During his tenure as a teacher at the ICY, White closely collaborated with Octavius Catto, an important civil rights activist and long-time friend of White's who shared a similar social group and views on education. Both men, former cricket players at the ICY, believed baseball was another outlet for African Americans to promote social reform and prove their right for full citizenship. In the spring of 1866, White and Catto established the Philadelphia Pythians, a baseball club composed mainly of men from the Knights of Pythias of North America, South America, Europe, Asia, Africa and Australia fraternal organization. Catto, a hard-hitting shortstop and second baseman, was the de facto captain on the field, while White became the team's secretary, responsible for scheduling games, arranging festivities, and recording statistics. Soon, Pythian games became a popular fixture of the black community.

On September 3, 1869, the Pythians played in the first recorded interracial baseball game. "Colonel" Thomas Fitzgerald of the Philadelphia City Item, a well-respected figure in baseball and a former owner of the Philadelphia Athletics, first proposed the idea in his newspaper to seek potential contenders. Their opponent, The Olympics, was Philadelphia's oldest ball club, having roots in the city dating back to 1832, playing town ball. Although the Pythians lost the contest 44–23, The Philadelphia Inquirer reported that the club "acquitted themselves in a very creditable manner, especially their outfielders, who made several very fine fly catches".

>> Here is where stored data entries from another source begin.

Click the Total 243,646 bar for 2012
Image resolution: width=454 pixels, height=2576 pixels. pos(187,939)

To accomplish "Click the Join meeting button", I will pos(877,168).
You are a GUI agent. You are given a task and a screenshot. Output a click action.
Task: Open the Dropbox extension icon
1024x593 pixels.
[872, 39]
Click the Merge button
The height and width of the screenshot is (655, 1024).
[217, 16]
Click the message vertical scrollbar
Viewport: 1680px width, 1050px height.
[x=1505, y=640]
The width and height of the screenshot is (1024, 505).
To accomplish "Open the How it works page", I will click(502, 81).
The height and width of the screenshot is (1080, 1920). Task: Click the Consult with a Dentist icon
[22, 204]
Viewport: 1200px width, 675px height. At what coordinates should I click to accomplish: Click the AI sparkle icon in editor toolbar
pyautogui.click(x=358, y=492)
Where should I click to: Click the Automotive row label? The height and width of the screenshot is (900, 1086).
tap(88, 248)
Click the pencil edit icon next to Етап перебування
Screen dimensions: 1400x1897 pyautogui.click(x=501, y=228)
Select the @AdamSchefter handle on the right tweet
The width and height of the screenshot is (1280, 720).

White and Catto petitioned, albeit unsuccessfully, to join white athletic organizations. Denied opportunities to integrate, the Pythians nonetheless developed a friendly relationship with the Philadelphia Athletics. The Athletics often shared their field with the team and chair member Hicks Hayhurst advocated for the integration of black ball clubs. The Pythians enjoyed several successful seasons but Catto's murder in 1871 signaled an end in team activities until their reformation for the 1887 season of the National Colored Base Ball League.

=== Other endeavors ===

Following Catto's death, White became "the preeminent statesmen for Philadelphia's African-American community", according to the Falvey Memorial Library. His memberships included the National Equal Rights League, Pennsylvania Abolition Society, and the Social, Civil, and Statistical Association of Pennsylvania, contributing as a secretary. The death of Catto, however, presaged the move of the Equal Rights Society headquarters a year later; consequently, White's interests in civil rights organizations waned.

In 1849, White's father, Jacob Clement White Sr. founded Lebanon Cemetery, one of only two cemeteries for the burial of African Americans in Philadelphia at the time. By 1889, the cemetery was overcrowded and in disrepair. A sensational trial took place after a journalist caught grave robbers from the Jefferson Medical College stealing corpses for use as cadavers by medical students. The city condemned the cemetery and relocated the bodies to Eden Cemetery in Collingdale, Pennsylvania.

In June 1895, at an organizational meeting White was appointed the president of the board for the Douglass Memorial Hospital. Under his direction, he appropriated state funds for the hospital in 1898 from Alexander K. Pedrick of the State Senate. Having succeeded in procuring the funds, White resigned from his position but maintained a seat on the board until his death on November 11, 1902.